At that time, man, I was a mess. Trying to get this one project off the ground, my own little thing, and I just couldn’t focus. My brain felt like a browser with a hundred tabs open, all playing different videos. You know the feeling? Just constant noise. I was looking for anything, any weird trick to just quiet things down.
So, I thought, “Alright, Tony Sutton, let’s see your magic.” I couldn’t find much about him online, just a few obscure forum posts talking about his “unplugged methods.” It sounded kinda nuts, to be honest. His whole deal, from what I could piece together, was about stripping everything back to basics. Like, aggressively basic.
My little experiment with Sutton’s ideas went something like this:
First off, I bought a super cheap notebook and a pack of bic pens. That was my new “productivity system.” No apps, no fancy software, just paper and ink. Felt like I was time-traveling, and not in a cool way. My first attempt to plan my day on paper looked like a spider had a seizure.
Then came the hard part. This Sutton guy, or at least the legend of him, was all about single-tasking to an extreme. So, I picked one, just ONE task for the morning. And, get this, I turned off my phone. Not on silent, not airplane mode. Off. And I actually unplugged my router. I swear, I almost had a physical reaction. My hand kept twitching towards my pocket where my phone usually was.

I decided to try this for a whole week. Here’s what I did, basically:
- Morning Block: Pick one task. Just one. Notebook and pen for any notes. No internet, no phone. Work for 3 hours. It felt like 3 years at first.
- Lunch Break: Allowed myself to check messages, but only for like 15 minutes. Then phone off again.
- Afternoon Block: Another task, same rules. Sometimes it was research, so I’d allow internet but ONLY for specific things, no wandering off into the YouTube abyss.
It was awful. The first couple of days were pure torture. I realized how much I relied on constant little dopamine hits from notifications and new tabs. I felt antsy, bored, and weirdly isolated, even though I was working on my own stuff. My brain kept screaming for distraction.
But then, something funny happened around day three or four. I actually started to get into a rhythm. Because there was nothing else to do, I just… worked on the task. Deeply. I filled pages in that cheap notebook with actual ideas and progress, not just doodles. That project I was stuck on? I made more headway in that one week than in the previous month of “multitasking.”
By the end of the week, I was tired, but it was a good kind of tired. Not that frazzled, brain-fried exhaustion I was used to. And the project? It was actually looking like something real.

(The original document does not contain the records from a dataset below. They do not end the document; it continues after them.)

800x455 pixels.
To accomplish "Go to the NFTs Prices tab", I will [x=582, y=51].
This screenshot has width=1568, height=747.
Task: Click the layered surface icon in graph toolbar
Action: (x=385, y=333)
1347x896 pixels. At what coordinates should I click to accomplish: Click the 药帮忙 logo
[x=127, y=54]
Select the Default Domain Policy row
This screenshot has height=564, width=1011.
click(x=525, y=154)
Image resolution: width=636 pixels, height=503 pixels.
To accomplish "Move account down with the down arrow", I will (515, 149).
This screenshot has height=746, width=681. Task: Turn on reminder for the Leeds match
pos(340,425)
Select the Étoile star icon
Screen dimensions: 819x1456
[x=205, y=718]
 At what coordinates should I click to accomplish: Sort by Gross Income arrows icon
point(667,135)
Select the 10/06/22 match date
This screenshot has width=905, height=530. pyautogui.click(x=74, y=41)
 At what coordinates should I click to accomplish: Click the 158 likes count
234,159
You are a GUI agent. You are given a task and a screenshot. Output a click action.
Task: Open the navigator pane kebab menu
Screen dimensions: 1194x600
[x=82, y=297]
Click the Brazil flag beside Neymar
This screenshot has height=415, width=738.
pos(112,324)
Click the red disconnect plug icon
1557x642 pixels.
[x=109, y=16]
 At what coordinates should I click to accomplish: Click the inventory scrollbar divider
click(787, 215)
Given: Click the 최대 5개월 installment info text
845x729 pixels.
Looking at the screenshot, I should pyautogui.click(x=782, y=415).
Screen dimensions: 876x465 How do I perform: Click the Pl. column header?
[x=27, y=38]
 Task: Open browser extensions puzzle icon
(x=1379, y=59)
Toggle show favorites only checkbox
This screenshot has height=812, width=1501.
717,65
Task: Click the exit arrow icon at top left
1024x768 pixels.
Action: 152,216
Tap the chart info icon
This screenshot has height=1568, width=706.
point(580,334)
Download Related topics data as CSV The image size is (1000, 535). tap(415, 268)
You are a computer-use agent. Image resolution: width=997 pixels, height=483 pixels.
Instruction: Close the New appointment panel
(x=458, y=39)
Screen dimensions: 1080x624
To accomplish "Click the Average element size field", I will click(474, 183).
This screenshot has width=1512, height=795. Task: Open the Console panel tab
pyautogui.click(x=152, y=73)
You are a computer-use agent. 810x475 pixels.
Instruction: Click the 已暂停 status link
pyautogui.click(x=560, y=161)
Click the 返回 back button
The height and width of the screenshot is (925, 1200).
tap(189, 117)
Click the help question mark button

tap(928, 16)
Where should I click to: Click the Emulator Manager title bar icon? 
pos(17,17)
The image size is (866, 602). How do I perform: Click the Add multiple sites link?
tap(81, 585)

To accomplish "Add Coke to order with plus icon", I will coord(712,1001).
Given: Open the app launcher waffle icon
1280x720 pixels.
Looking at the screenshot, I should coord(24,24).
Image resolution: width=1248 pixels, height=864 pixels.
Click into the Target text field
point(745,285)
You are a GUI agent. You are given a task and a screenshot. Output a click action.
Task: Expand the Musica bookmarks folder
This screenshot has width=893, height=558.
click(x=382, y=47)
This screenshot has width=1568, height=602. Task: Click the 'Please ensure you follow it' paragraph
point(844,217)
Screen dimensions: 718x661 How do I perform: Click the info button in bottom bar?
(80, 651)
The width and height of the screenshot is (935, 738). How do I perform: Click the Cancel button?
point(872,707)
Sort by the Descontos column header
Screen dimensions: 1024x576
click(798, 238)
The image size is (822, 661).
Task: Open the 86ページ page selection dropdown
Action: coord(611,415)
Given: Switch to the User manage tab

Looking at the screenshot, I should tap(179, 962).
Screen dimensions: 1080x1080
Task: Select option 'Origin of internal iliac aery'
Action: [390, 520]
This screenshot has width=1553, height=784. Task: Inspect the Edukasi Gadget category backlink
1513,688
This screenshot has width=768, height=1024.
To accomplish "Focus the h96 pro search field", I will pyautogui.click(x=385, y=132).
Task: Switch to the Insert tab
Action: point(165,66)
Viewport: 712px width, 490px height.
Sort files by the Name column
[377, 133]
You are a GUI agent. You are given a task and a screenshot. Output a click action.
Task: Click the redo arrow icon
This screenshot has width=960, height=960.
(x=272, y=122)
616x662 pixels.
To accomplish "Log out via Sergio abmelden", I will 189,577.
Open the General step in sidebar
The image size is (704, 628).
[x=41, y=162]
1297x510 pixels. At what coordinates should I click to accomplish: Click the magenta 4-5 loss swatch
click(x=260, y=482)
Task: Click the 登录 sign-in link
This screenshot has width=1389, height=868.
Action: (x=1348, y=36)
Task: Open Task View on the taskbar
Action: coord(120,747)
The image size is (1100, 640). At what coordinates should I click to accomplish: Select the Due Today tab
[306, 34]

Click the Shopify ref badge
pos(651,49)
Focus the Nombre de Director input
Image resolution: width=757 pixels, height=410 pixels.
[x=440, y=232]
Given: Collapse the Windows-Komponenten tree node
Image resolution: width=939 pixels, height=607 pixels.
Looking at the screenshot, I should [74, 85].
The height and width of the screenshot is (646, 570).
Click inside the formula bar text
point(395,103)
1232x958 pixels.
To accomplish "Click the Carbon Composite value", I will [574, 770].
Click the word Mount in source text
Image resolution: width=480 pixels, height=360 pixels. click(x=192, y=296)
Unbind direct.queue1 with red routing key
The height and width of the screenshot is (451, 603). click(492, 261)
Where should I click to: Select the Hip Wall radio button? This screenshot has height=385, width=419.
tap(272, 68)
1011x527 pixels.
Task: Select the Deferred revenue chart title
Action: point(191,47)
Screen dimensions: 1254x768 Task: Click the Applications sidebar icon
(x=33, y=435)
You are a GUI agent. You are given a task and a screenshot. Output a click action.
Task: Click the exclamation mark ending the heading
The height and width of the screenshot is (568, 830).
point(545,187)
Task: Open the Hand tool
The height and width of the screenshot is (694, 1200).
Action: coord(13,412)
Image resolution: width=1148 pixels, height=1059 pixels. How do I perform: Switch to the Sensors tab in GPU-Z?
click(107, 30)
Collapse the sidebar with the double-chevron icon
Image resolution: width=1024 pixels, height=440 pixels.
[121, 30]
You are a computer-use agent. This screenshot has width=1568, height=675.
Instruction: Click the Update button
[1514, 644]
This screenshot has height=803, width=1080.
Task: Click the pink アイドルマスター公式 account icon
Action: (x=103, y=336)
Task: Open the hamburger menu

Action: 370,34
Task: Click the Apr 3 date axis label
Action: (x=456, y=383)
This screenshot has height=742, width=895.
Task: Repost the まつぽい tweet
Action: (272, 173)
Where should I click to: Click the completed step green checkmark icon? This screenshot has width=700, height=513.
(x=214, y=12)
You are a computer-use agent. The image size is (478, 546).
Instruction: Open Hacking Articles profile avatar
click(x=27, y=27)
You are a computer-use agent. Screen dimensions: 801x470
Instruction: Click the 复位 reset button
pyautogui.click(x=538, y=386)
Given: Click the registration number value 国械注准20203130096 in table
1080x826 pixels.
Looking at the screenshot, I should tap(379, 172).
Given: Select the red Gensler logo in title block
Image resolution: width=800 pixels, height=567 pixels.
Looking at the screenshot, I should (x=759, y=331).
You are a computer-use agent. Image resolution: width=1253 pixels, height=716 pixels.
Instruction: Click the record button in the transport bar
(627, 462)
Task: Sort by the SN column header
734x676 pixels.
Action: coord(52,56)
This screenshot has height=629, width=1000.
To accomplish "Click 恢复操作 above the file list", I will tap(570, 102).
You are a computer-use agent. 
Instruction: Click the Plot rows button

So, what’s the big takeaway from my Tony Sutton adventure? It’s not like I live like a monk now. My phone is definitely back on, and I’m back to having way too many tabs open. But it showed me something. All these fancy tools and life hacks we chase, sometimes they just add more noise. This old-school, almost painful approach of just doing one thing without distractions, it actually works. It’s like, everyone’s always looking for a shortcut, a smarter way, a new framework. But sometimes, just doing the hard thing, the simple, focused way, is the actual path. It’s kinda like how some folks will tell you about these super complex investment schemes, but old Tony Sutton, if he were into finance, he’d probably just tell you to save your pennies in a jar. Simple, not flashy, but it gets you somewhere.

I still don’t know much about the real Tony Sutton, or if that was even his real name. But that week of trying to live by his “unplugged” ghost’s rules? Yeah, that stuck with me. Made me realize how much we fight against just sitting down and doing the work.